§ EXERCISE:
Before copying, set aside the pictures; then restate exactly the lines from the one with "Anterior (421, 751)" through the last line of the records.

[Excerpts from a dataset]
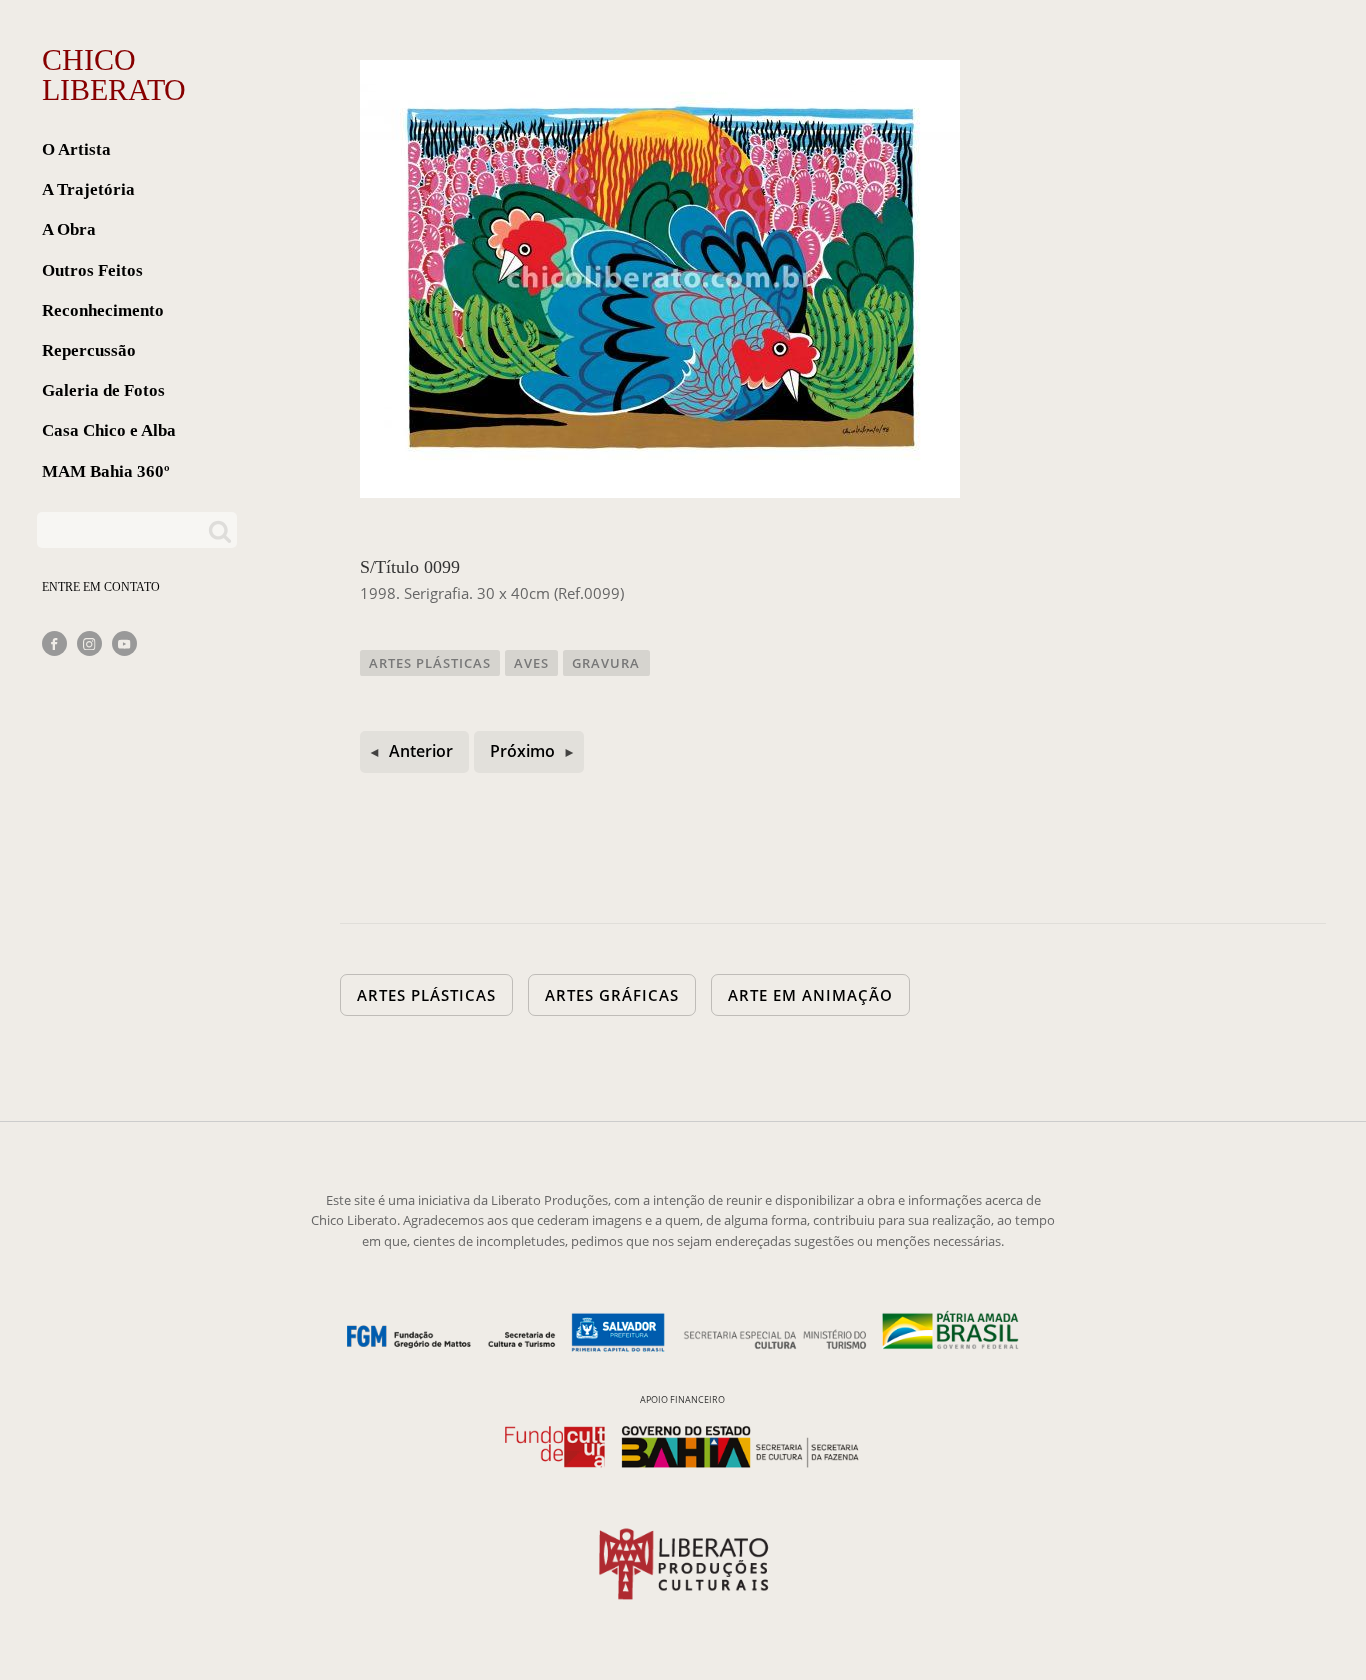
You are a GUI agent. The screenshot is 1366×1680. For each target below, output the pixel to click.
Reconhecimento (103, 310)
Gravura (606, 663)
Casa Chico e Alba (109, 430)
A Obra (69, 229)
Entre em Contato (101, 587)
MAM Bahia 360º (106, 471)
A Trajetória (88, 189)
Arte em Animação (810, 995)
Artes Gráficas (612, 995)
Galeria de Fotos (103, 390)
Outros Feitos (92, 270)
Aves (531, 663)
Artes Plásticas (430, 663)
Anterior (421, 751)
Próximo (522, 751)
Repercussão (89, 350)
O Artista (76, 149)
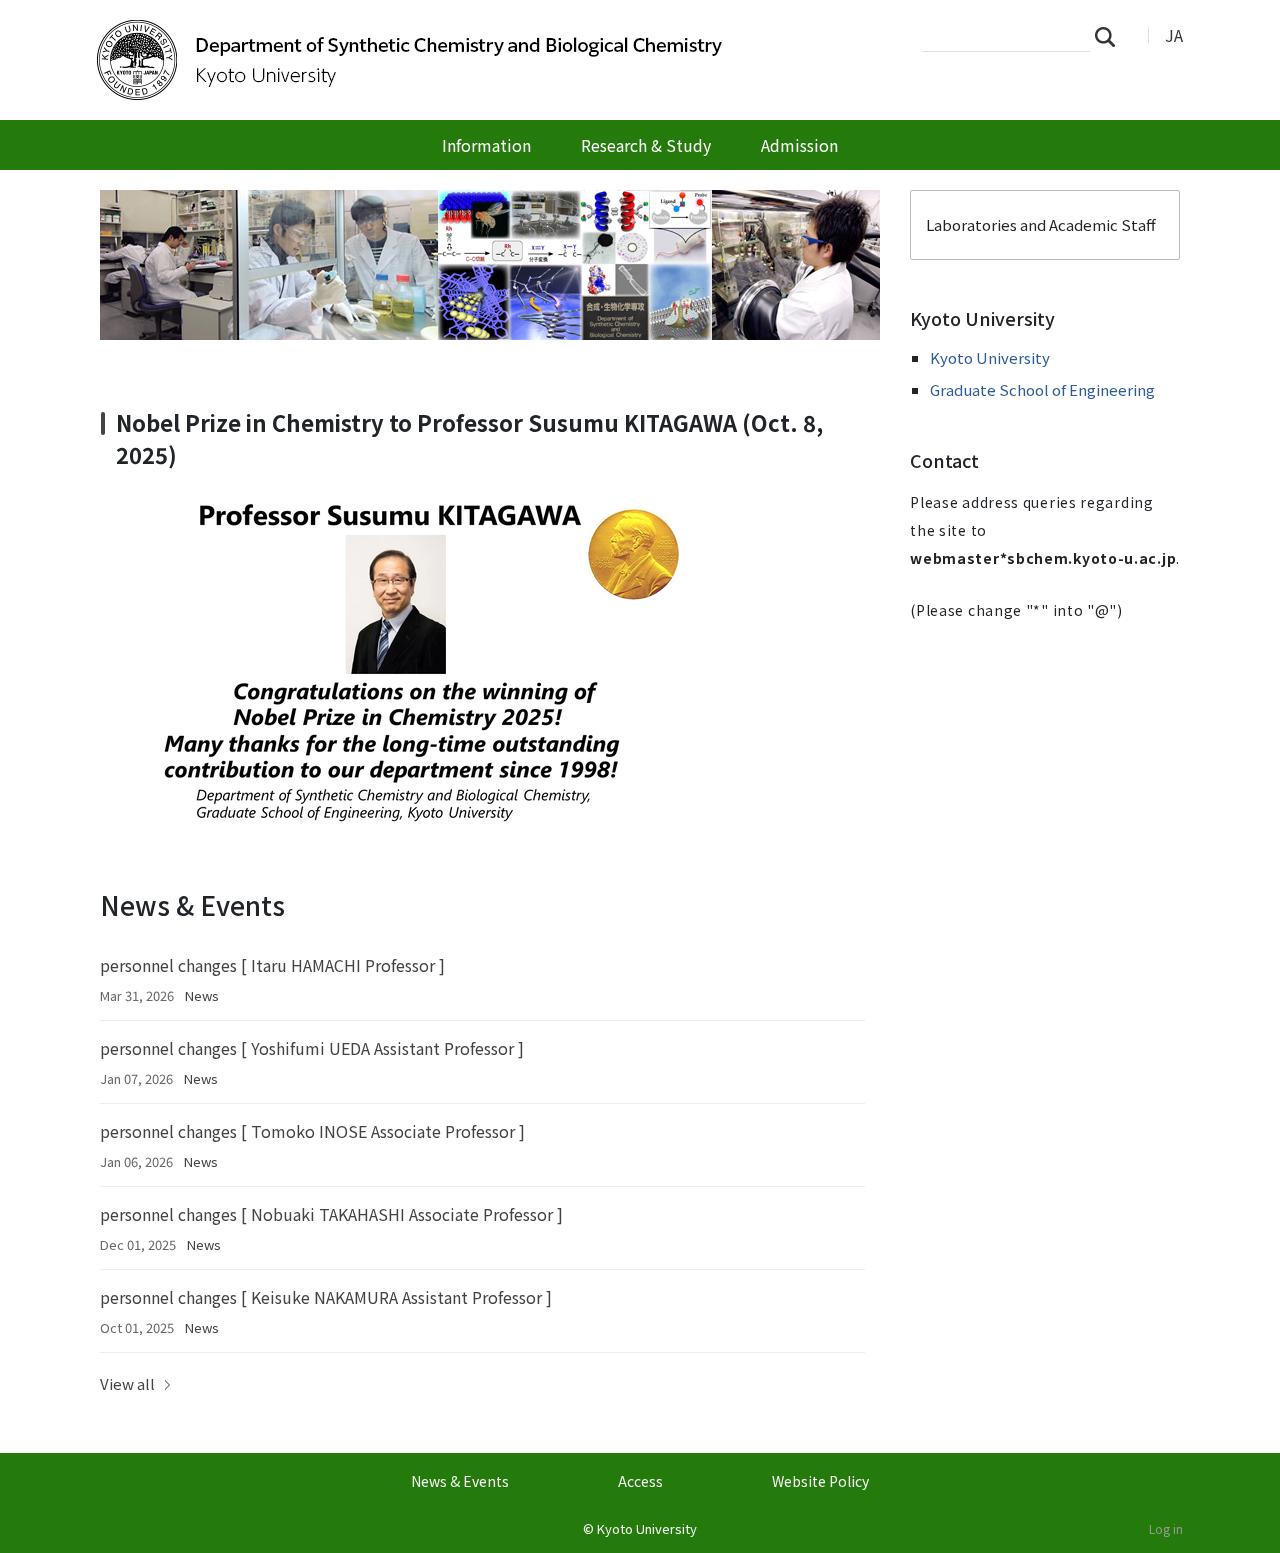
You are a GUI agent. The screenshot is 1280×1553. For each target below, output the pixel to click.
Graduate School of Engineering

§ RESULT:
Anterior (421, 751)
Próximo (522, 751)
Repercussão (89, 350)
O Artista (76, 149)
You are a GUI agent. The screenshot is 1280×1553. For each target below, output the pixel to click.
Graduate School of Engineering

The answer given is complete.